▶

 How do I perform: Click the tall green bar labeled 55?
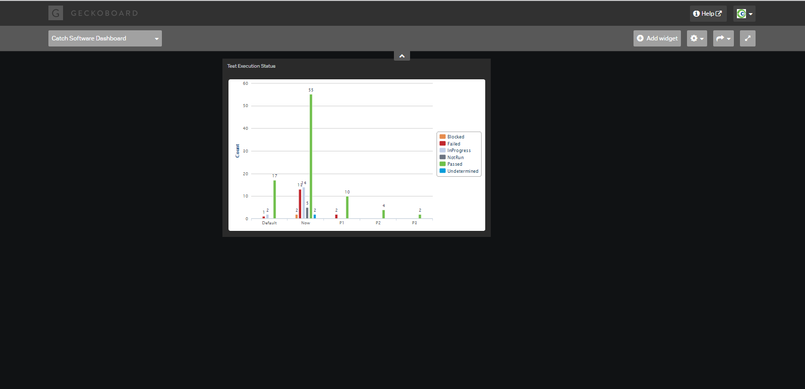tap(311, 157)
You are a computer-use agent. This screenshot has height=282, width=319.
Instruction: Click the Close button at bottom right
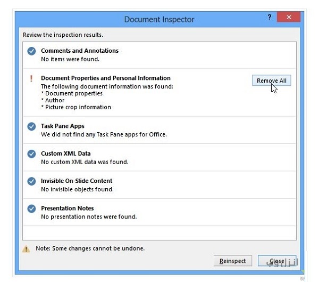click(x=277, y=261)
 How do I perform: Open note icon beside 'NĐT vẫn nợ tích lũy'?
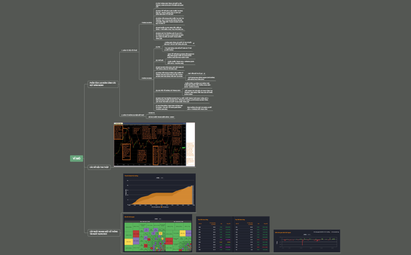[x=204, y=73]
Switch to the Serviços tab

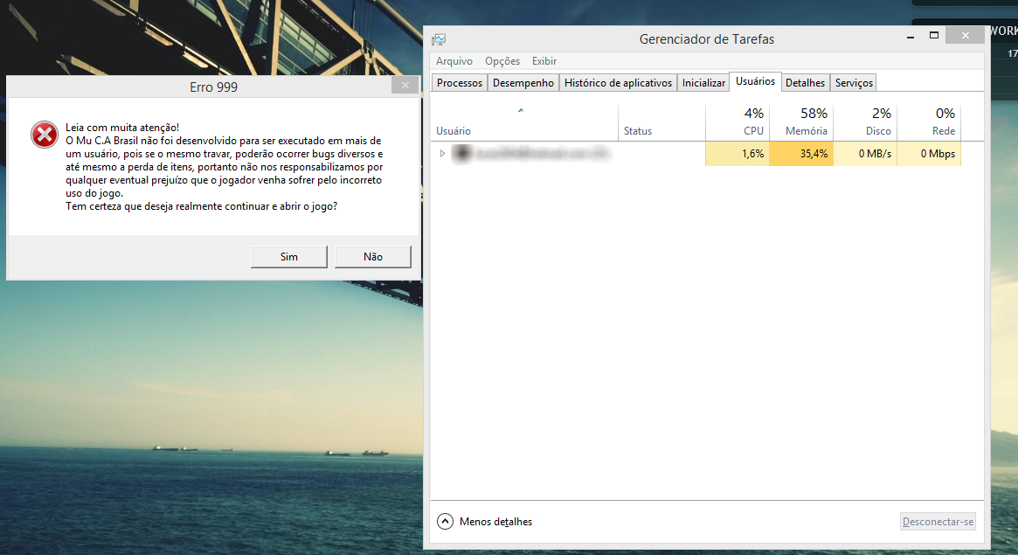pyautogui.click(x=853, y=83)
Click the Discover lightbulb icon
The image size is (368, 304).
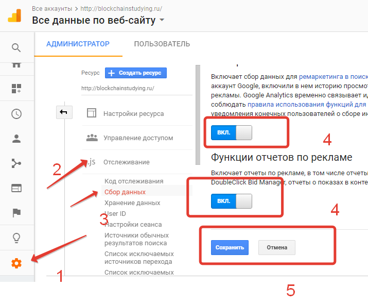click(16, 238)
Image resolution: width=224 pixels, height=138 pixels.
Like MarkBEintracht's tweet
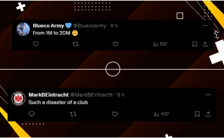tap(115, 114)
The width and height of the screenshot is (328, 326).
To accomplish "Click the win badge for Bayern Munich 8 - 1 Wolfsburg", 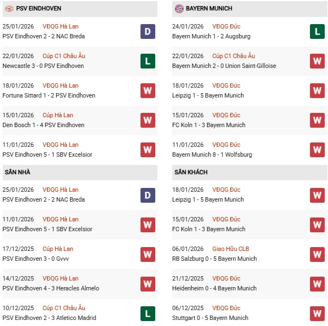I will pyautogui.click(x=317, y=150).
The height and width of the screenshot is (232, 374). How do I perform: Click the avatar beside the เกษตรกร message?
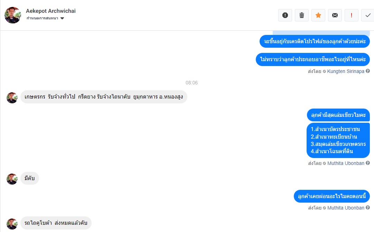(x=12, y=98)
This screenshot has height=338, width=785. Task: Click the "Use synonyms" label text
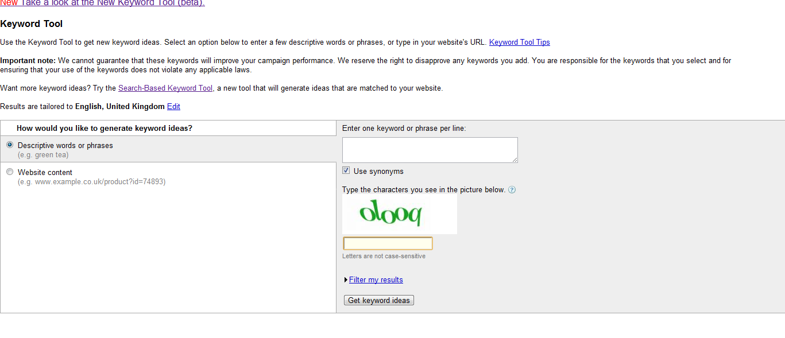[x=378, y=172]
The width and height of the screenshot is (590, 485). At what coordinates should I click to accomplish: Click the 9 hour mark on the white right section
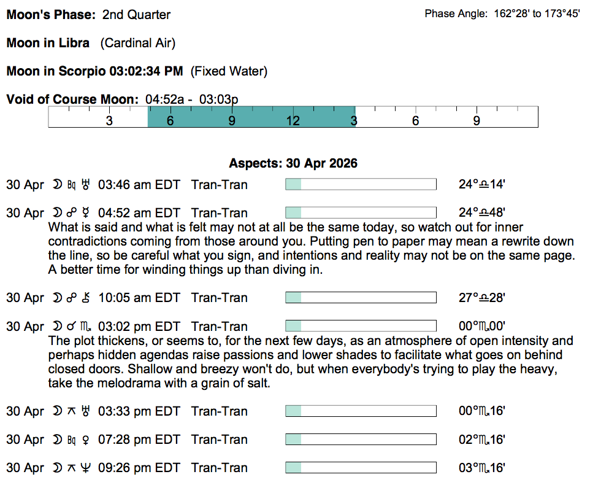click(x=477, y=121)
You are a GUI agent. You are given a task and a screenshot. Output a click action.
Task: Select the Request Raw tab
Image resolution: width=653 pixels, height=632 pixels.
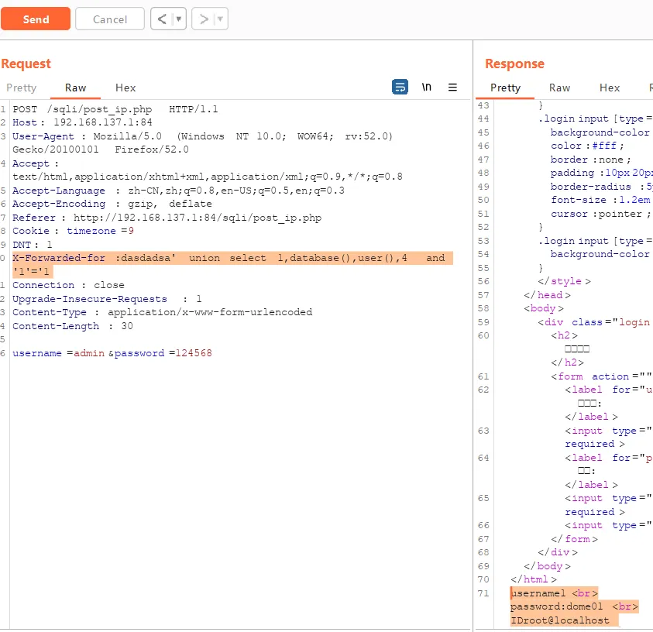[x=76, y=88]
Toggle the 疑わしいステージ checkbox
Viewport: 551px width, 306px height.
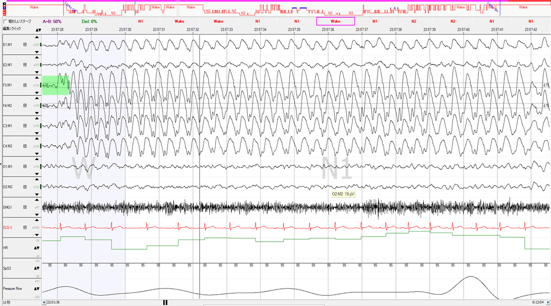5,21
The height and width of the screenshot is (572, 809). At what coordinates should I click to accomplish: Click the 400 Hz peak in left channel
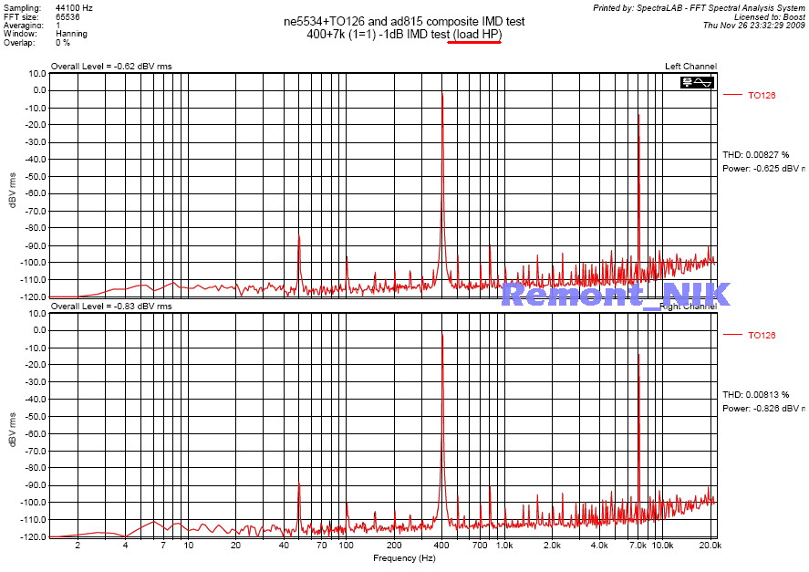point(442,96)
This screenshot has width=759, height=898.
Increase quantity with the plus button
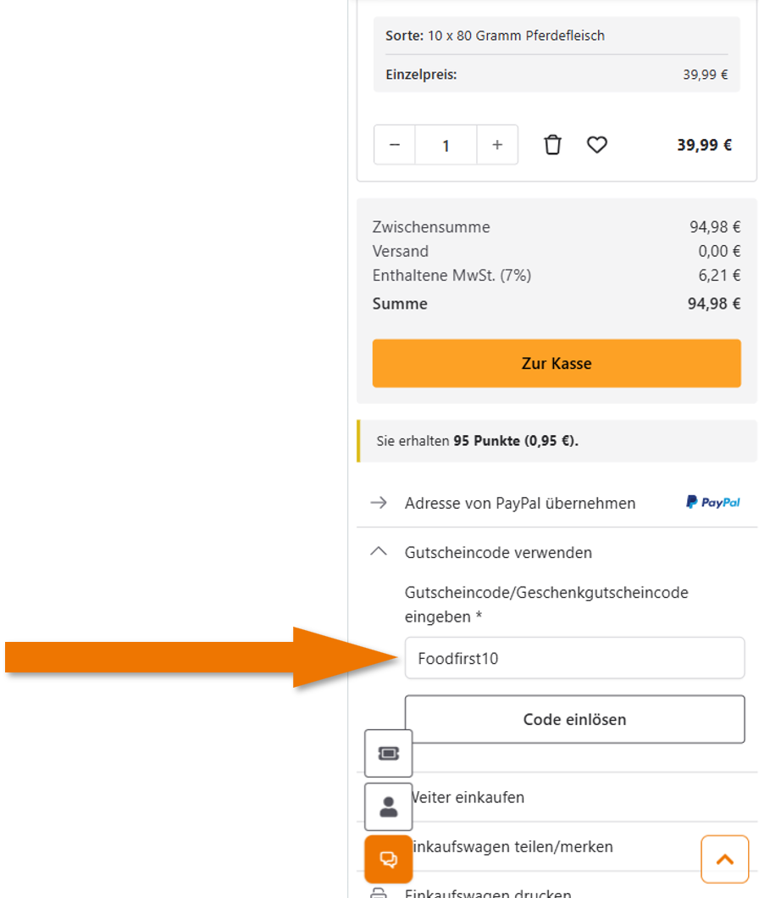pyautogui.click(x=497, y=145)
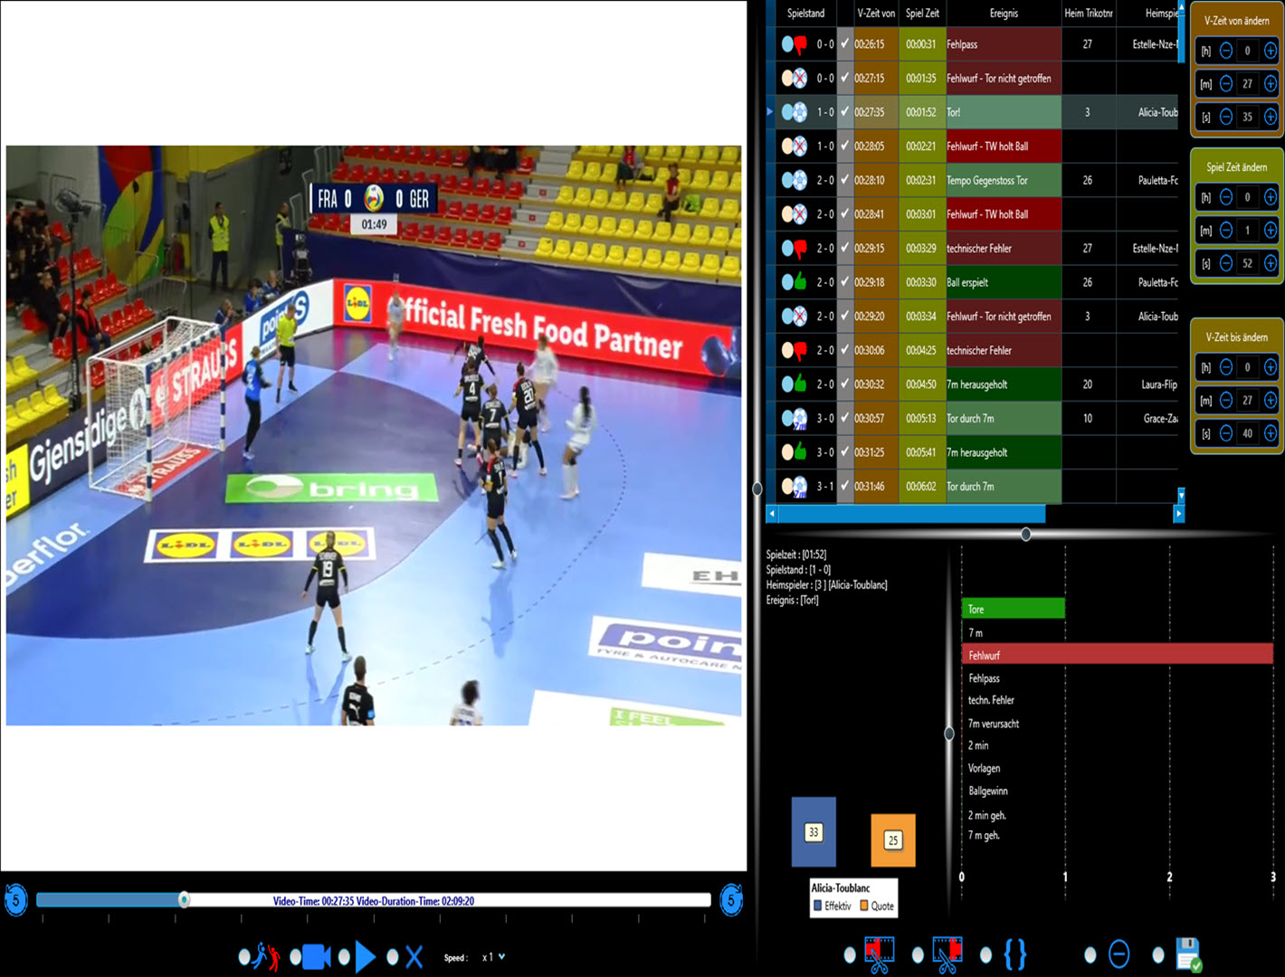Click the blue video camera icon

click(x=316, y=956)
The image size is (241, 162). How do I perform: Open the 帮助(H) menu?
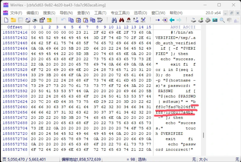tap(176, 13)
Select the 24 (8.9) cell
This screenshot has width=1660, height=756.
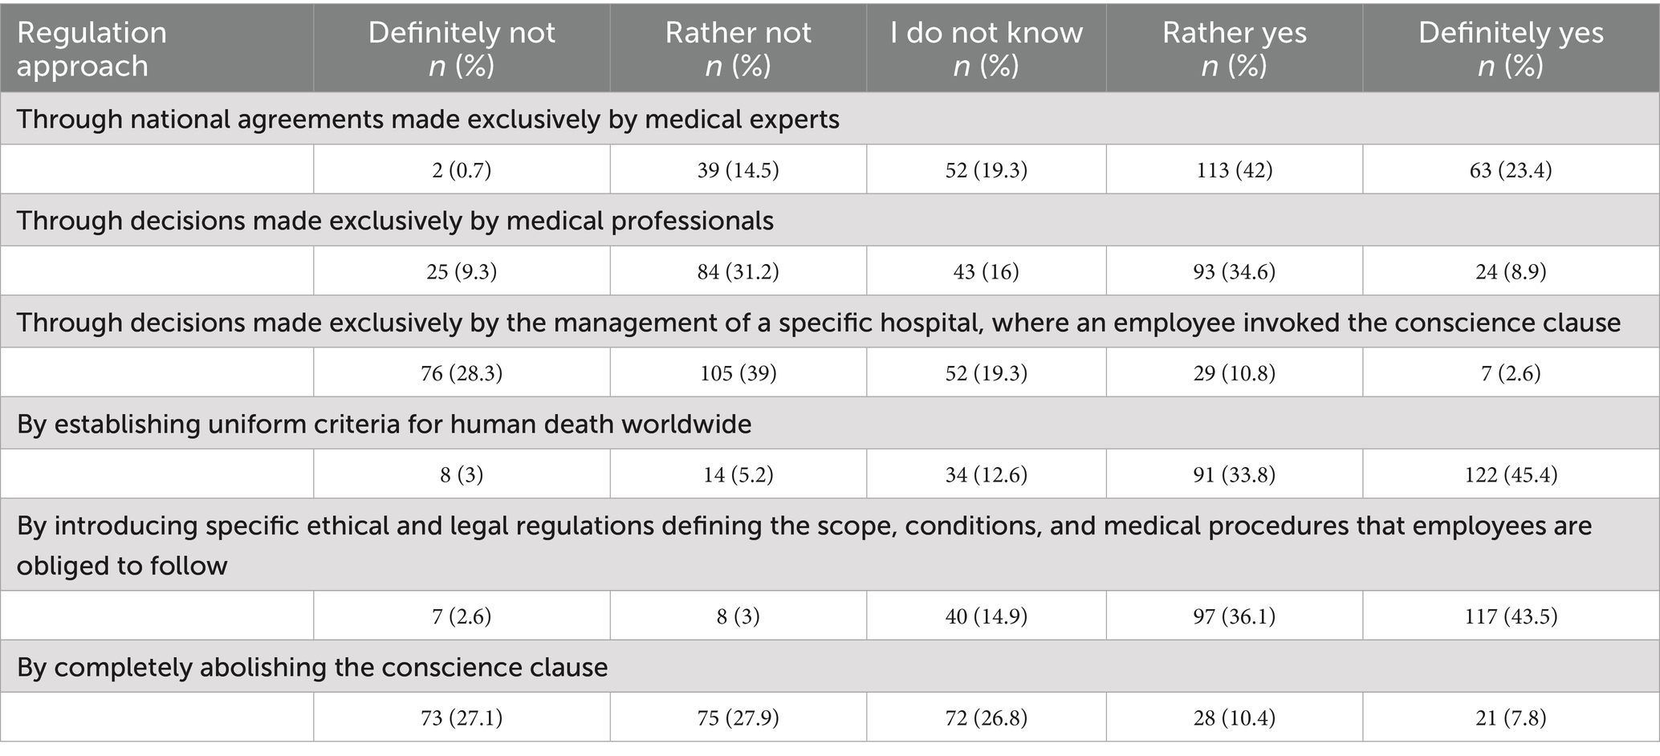tap(1511, 272)
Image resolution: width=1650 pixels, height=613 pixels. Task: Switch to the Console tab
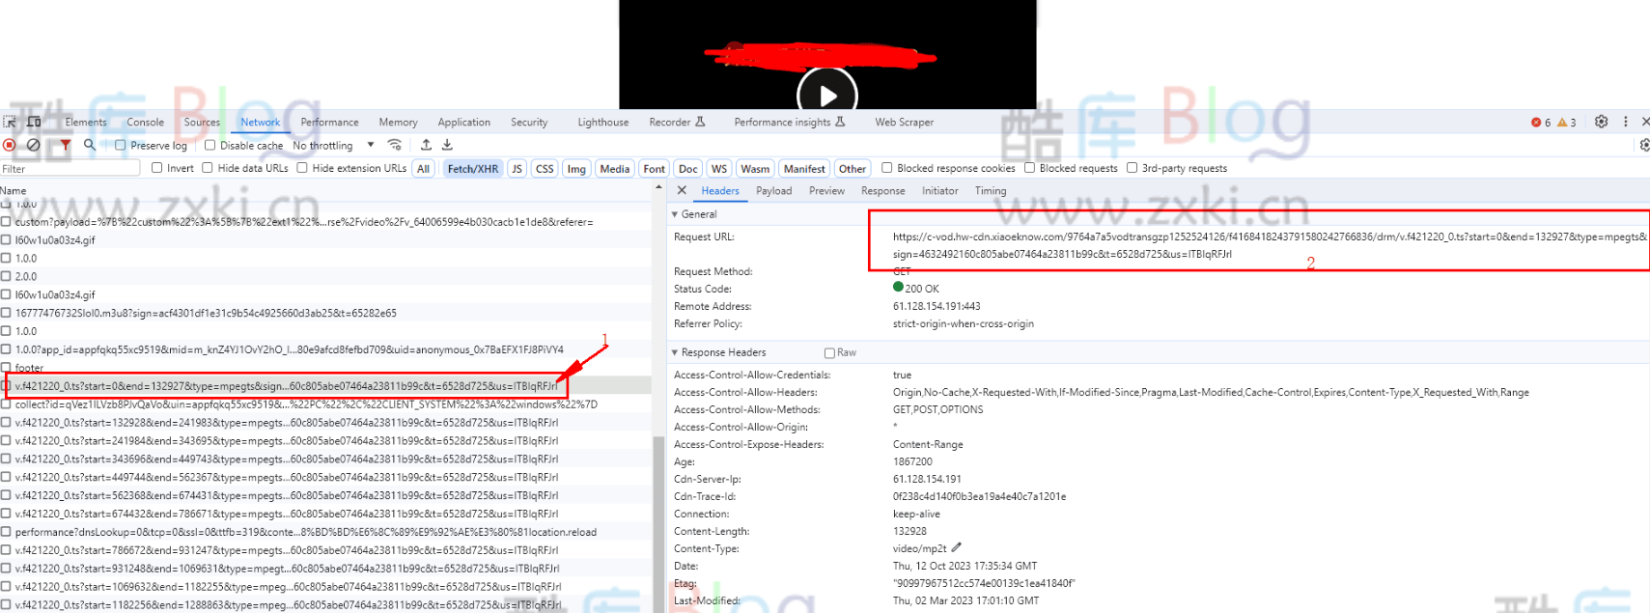[145, 123]
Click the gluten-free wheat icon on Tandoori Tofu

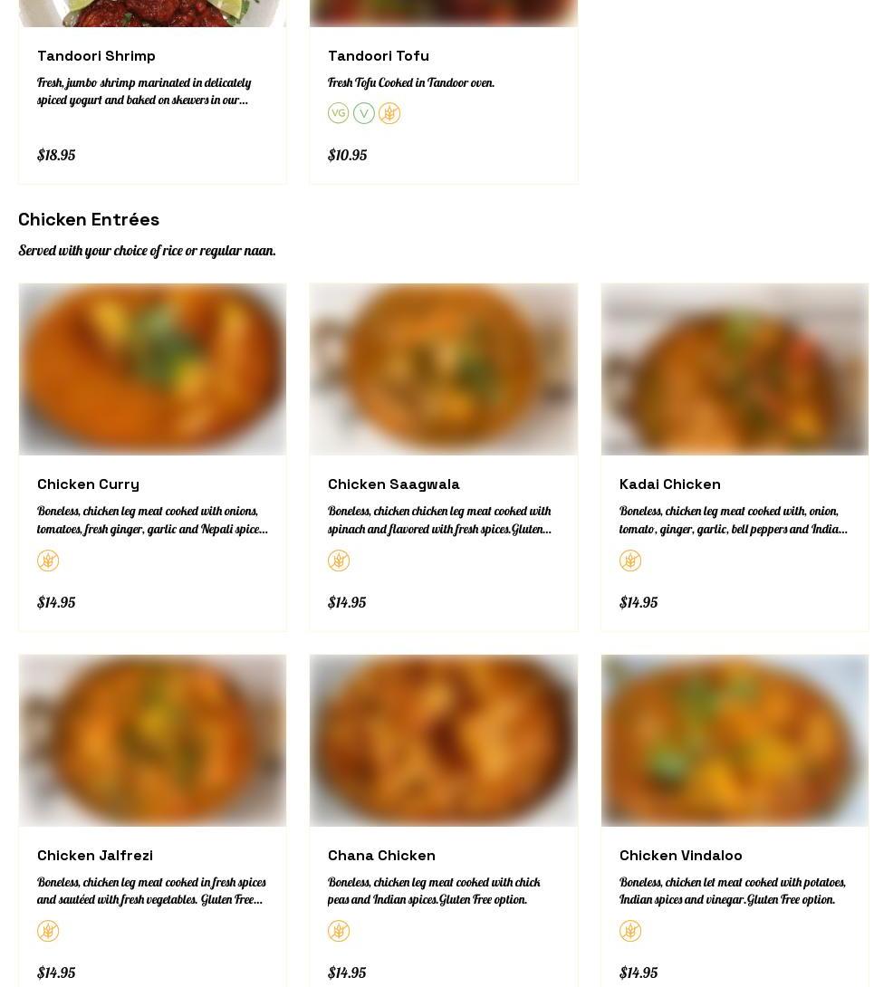389,113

◀

**PROMPT**
The lines from the one containing "The image size is (241, 162)." through the last line of the records are what you should copy, word for word and nothing else, with pictures left out.

**REPLY**
The image size is (241, 162). How do I perform: Open the 帮助(H) menu?
tap(176, 13)
Select the 24 (8.9) cell
This screenshot has width=1660, height=756.
tap(1511, 272)
Image resolution: width=1650 pixels, height=613 pixels. Task: Switch to the Console tab
[145, 123]
Click the gluten-free wheat icon on Tandoori Tofu

389,113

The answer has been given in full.